# SearXNG Local Setup Guide (Windows + Docker)
Connect Hematite to a local SearXNG instance for private, unlimited, and high-fidelity web search.
## ✨ Why Local Search?
- **Privacy-First**: Your search queries never leave your network in a way that can be tied to your identity. SearXNG acts as a privacy-preserving proxy that strips identifying metadata before querying upstream engines.
- **Unlimited Research Volume**: Since you are running your own instance, you are not subject to the rate limits, per-query costs, or commercial tracking of central search proxies (e.g., Tavily, Perplexity API). You can perform thousands of technical lookups every day with zero friction.

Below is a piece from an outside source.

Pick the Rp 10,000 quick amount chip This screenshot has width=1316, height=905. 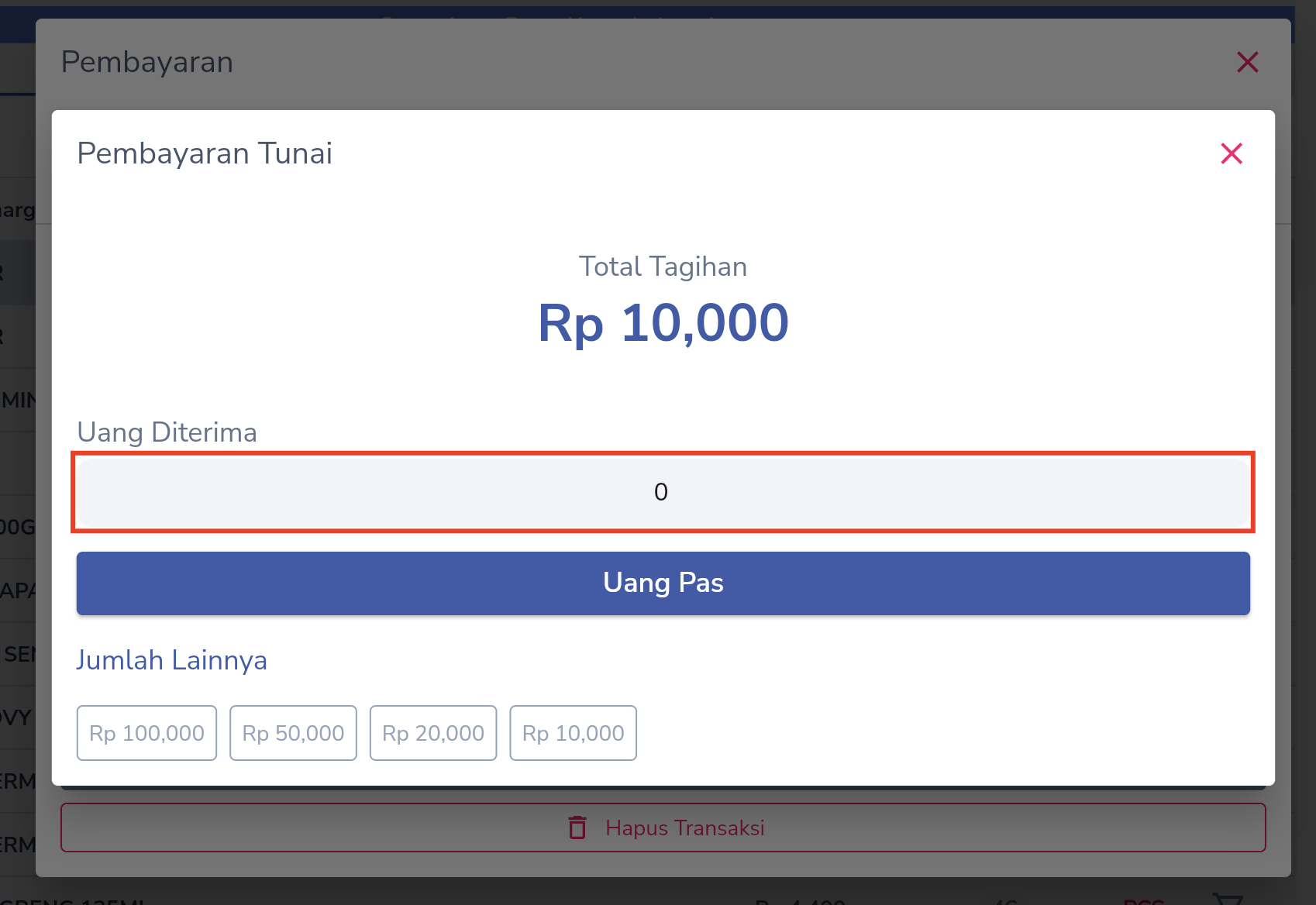[573, 733]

- **No Tracking**: Unlike a central agent service, your research history is not tracked, stored, or used for model training by third parties.
- **Authoritative Technical Truth**: Get the latest API specs, library versions, and tech news that were released *after* your model's knowledge cutoff. This transforms Hematite into a grounded assistant that knows today's truth, not just yesterday's training data.

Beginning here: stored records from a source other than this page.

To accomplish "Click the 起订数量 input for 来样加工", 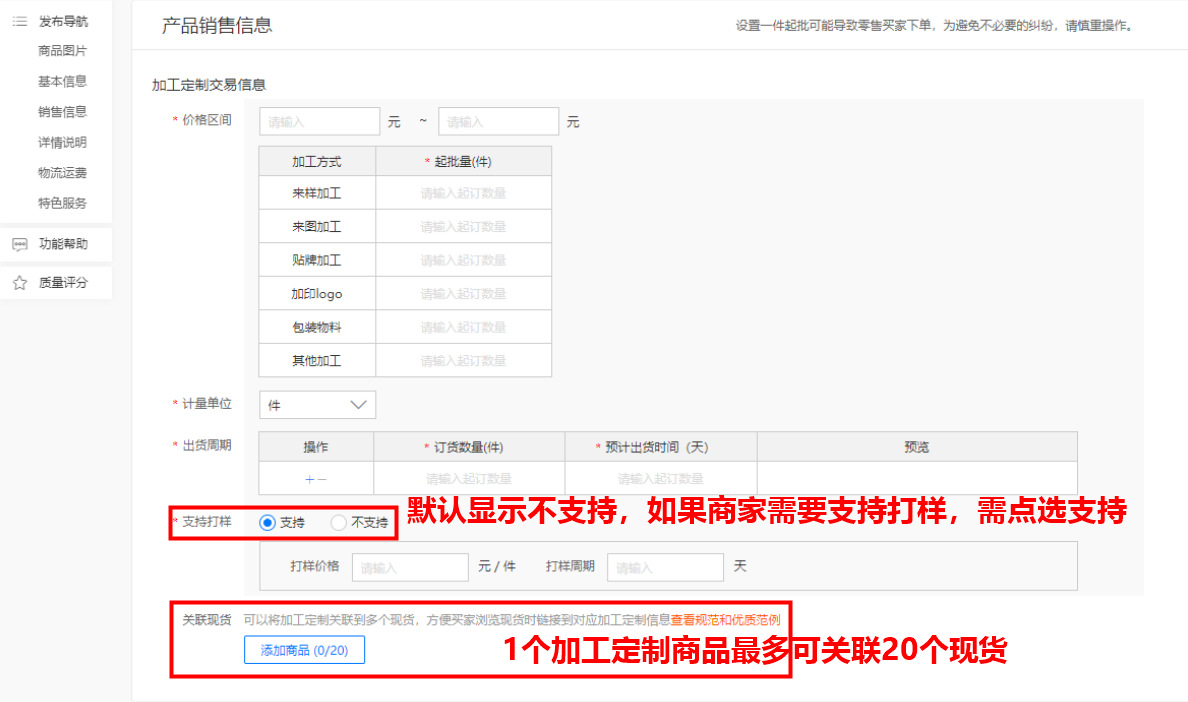I will coord(463,192).
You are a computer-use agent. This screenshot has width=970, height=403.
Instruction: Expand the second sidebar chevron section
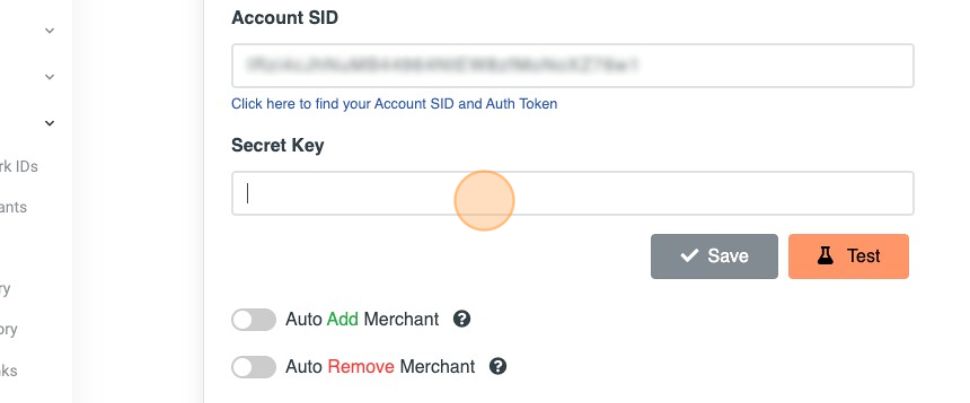pyautogui.click(x=49, y=76)
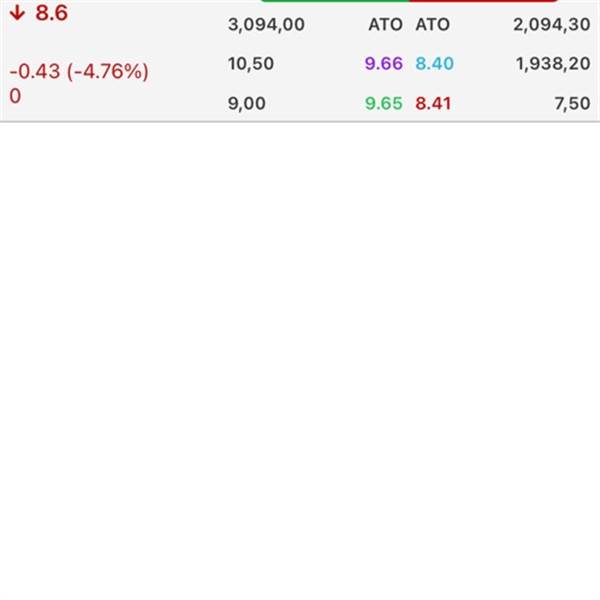Select bid volume 9,00

coord(247,103)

- **Zero Ongoing Cost**: Once established, your research pipeline runs for free on your own hardware. No subscription, no credits, no token tax for search.
- **The Hardened Array**: Hematite takes the liberty of providing a pro-grade 12-engine array (Google, Bing, Brave, GitHub, etc.) that we've already stabilized for you. Normally, setting up a meta-search engine with this many specialized technical sources would require hours of manual YAML tuning. We've automated it into a single click.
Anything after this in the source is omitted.